# [PROBLEM TO SOLVE]
Leave out the pictures and copy every record exactly.

Start of RECORDS PROVIDED

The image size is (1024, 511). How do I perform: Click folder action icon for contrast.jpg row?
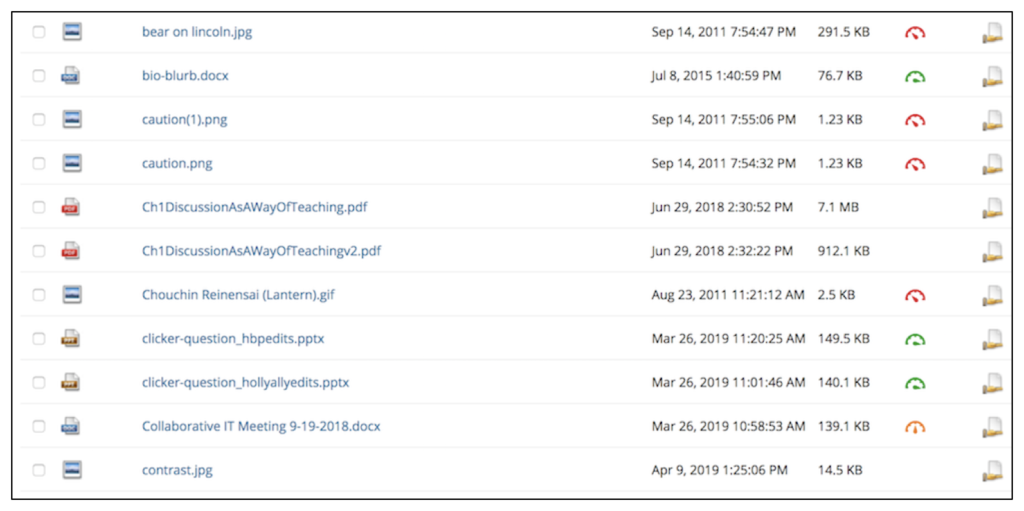(x=992, y=471)
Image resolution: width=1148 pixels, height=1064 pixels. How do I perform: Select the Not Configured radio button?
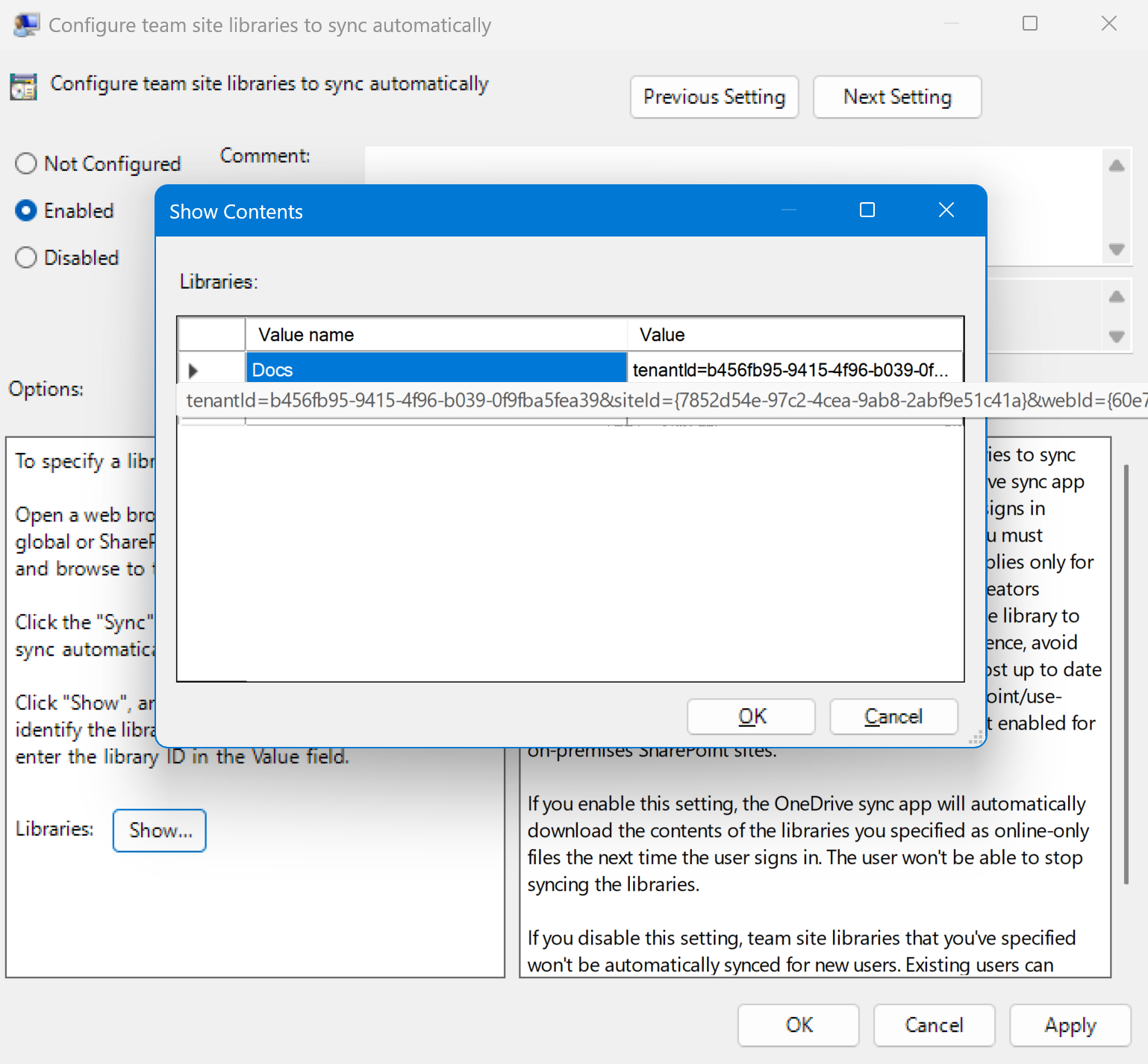click(x=26, y=163)
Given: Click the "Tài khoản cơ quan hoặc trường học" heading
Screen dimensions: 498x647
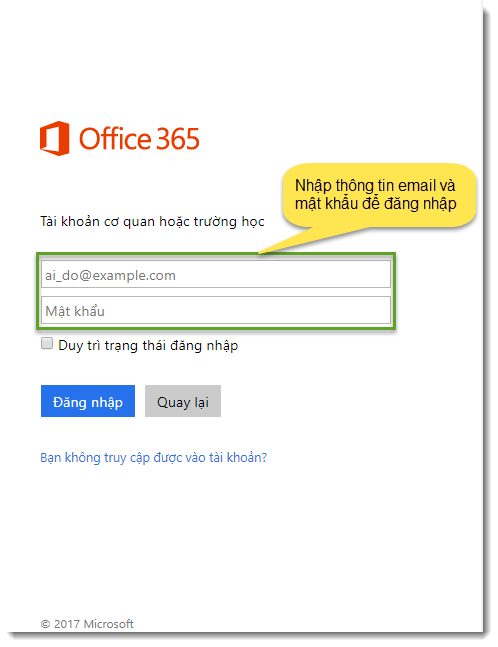Looking at the screenshot, I should pyautogui.click(x=152, y=222).
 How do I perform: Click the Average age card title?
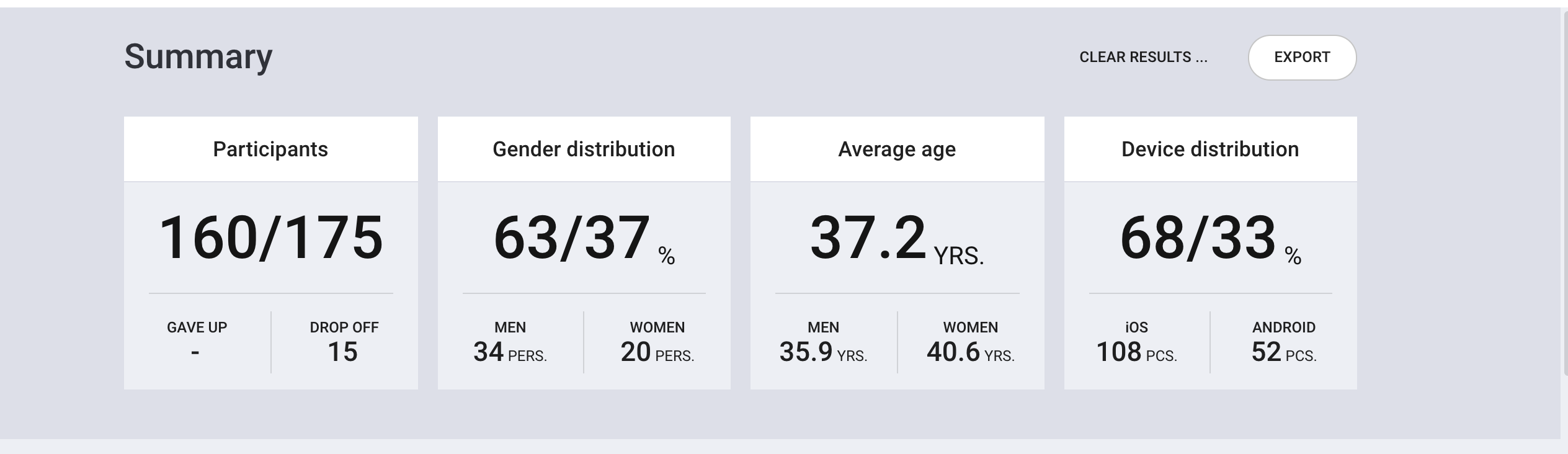point(897,149)
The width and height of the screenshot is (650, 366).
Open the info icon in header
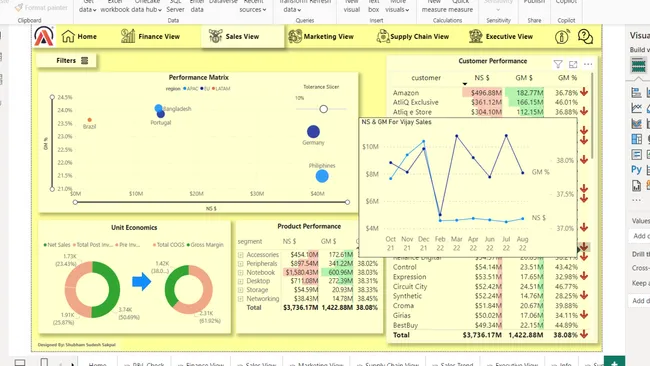[x=562, y=36]
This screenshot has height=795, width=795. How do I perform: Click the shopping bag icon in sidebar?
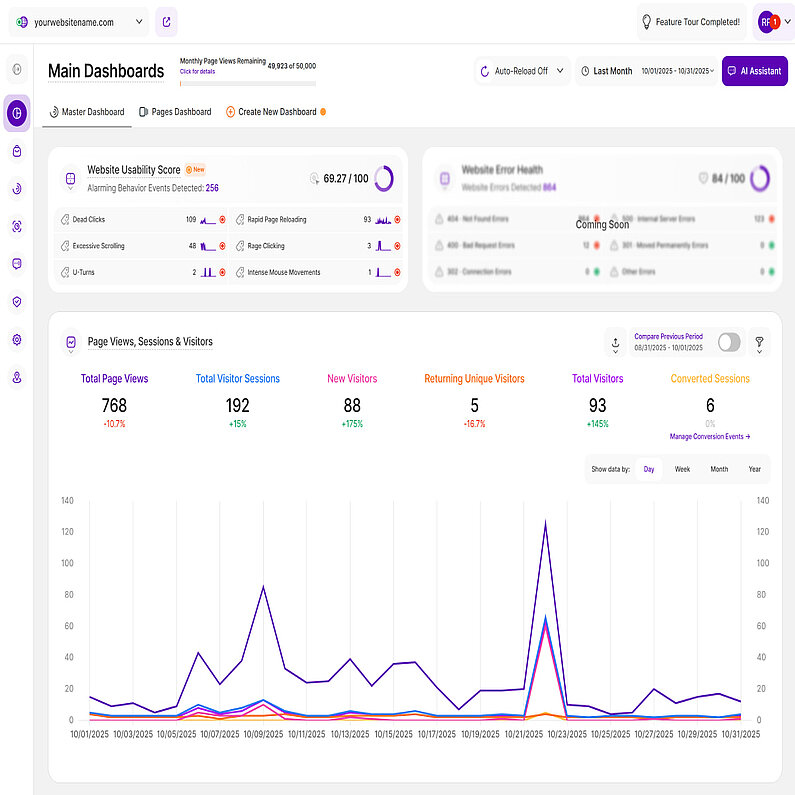click(17, 151)
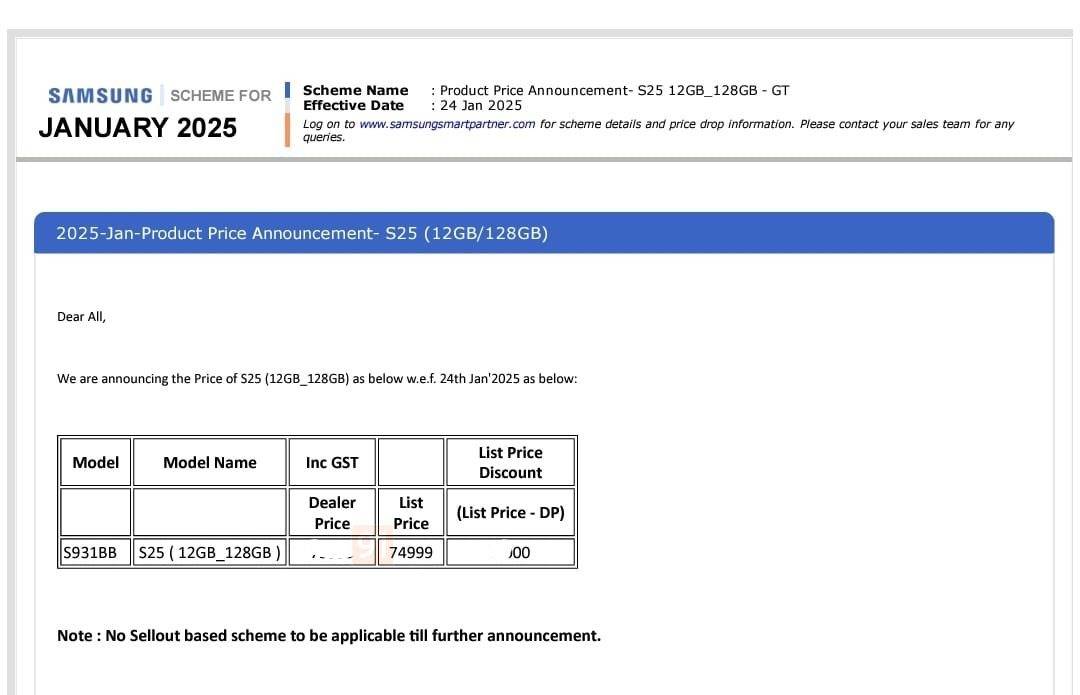Click the Scheme Name label
This screenshot has width=1080, height=695.
click(x=355, y=90)
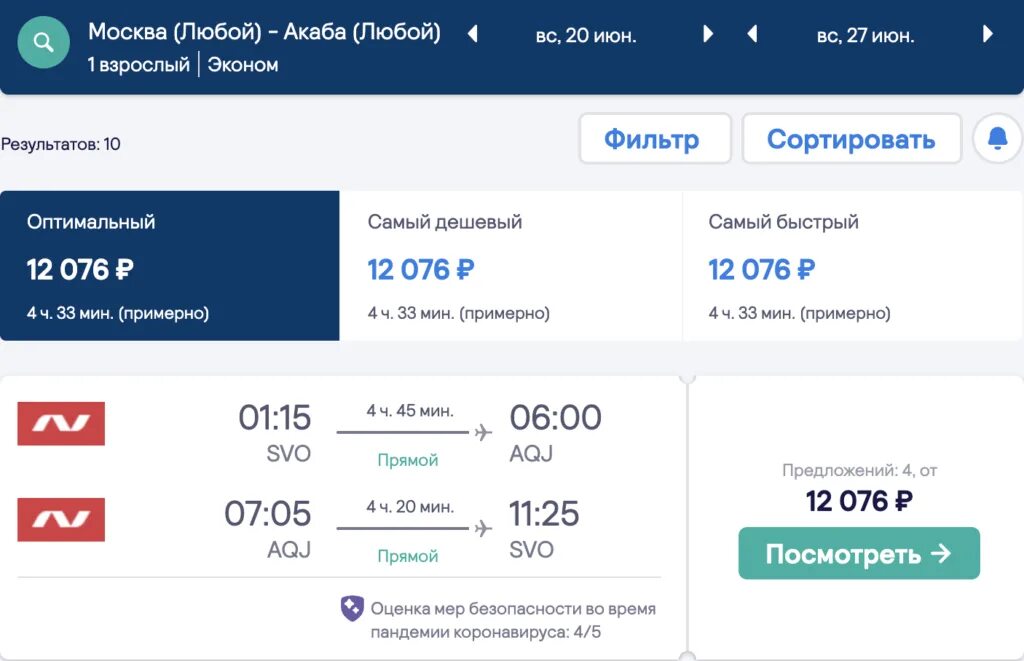Switch to the Самый дешевый tab
1024x661 pixels.
pos(510,266)
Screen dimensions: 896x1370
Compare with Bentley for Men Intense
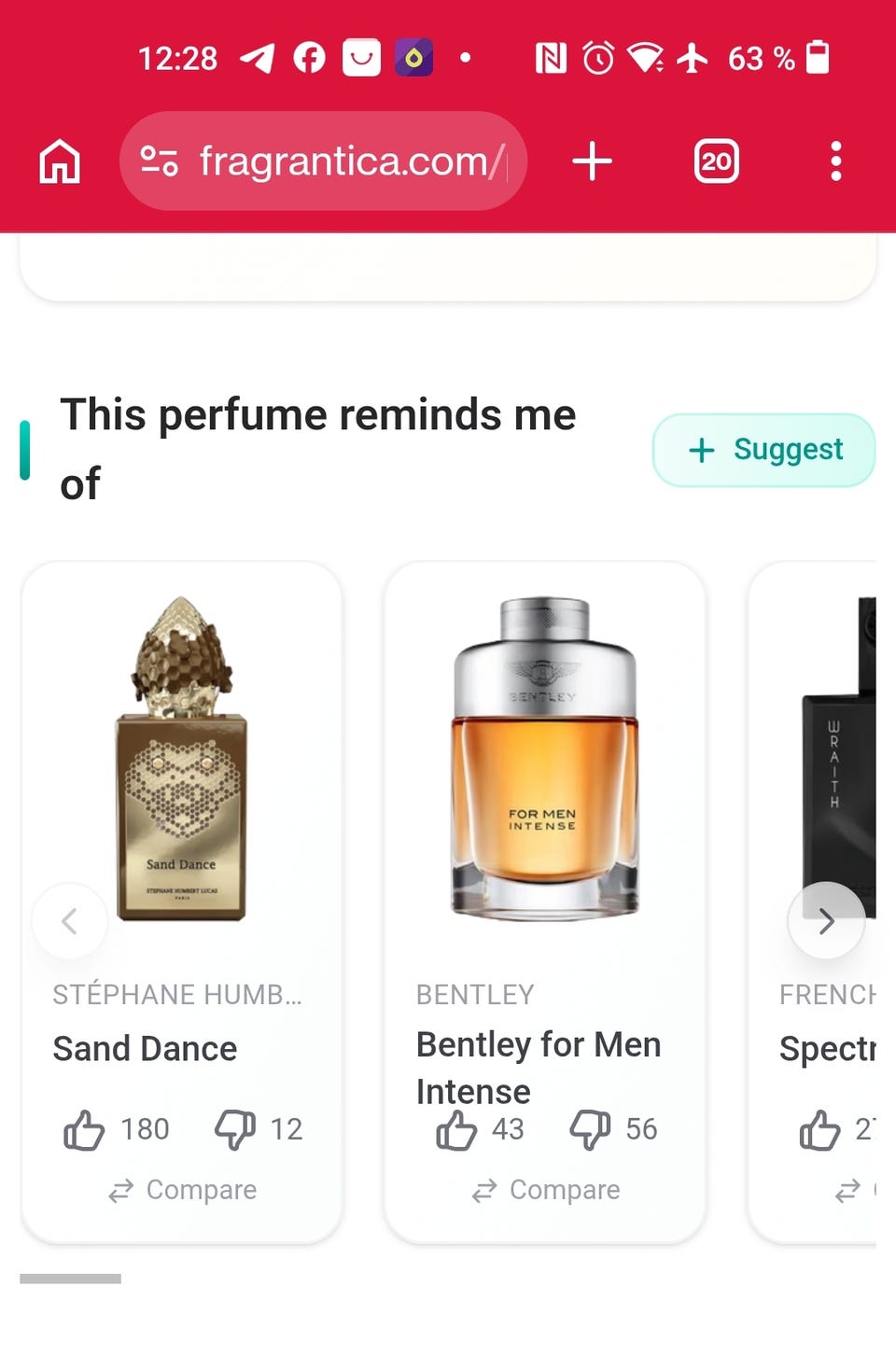tap(545, 1190)
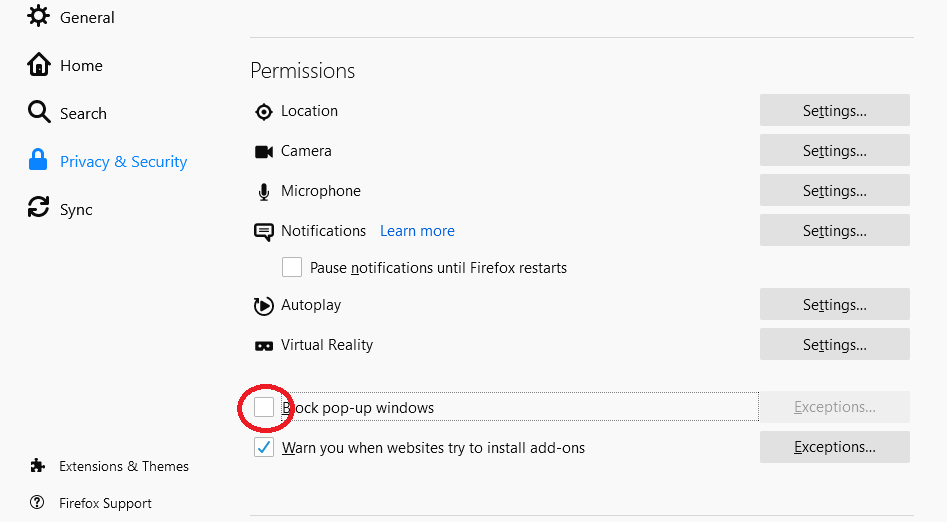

End of RECORDS PROVIDED

# [SOLUTION TO THE EXERCISE]
The image size is (1024, 511). How do I perform: Click folder action icon for contrast.jpg row?
(x=992, y=471)
Image resolution: width=1148 pixels, height=1064 pixels. How do I perform: Select the Not Configured radio button?
click(x=26, y=163)
Given: Click the "Tài khoản cơ quan hoặc trường học" heading
Screen dimensions: 498x647
Looking at the screenshot, I should pyautogui.click(x=152, y=222).
 How do I perform: Click the Average age card title?
point(897,149)
The width and height of the screenshot is (650, 366).
Open the info icon in header
[x=562, y=36]
This screenshot has height=795, width=795. How do I perform: Click the shopping bag icon in sidebar?
click(17, 151)
Click the Scheme Name label
This screenshot has width=1080, height=695.
click(x=355, y=90)
Switch to the Самый дешевый tab
1024x661 pixels.
pos(510,266)
Screen dimensions: 896x1370
Compare with Bentley for Men Intense
tap(545, 1190)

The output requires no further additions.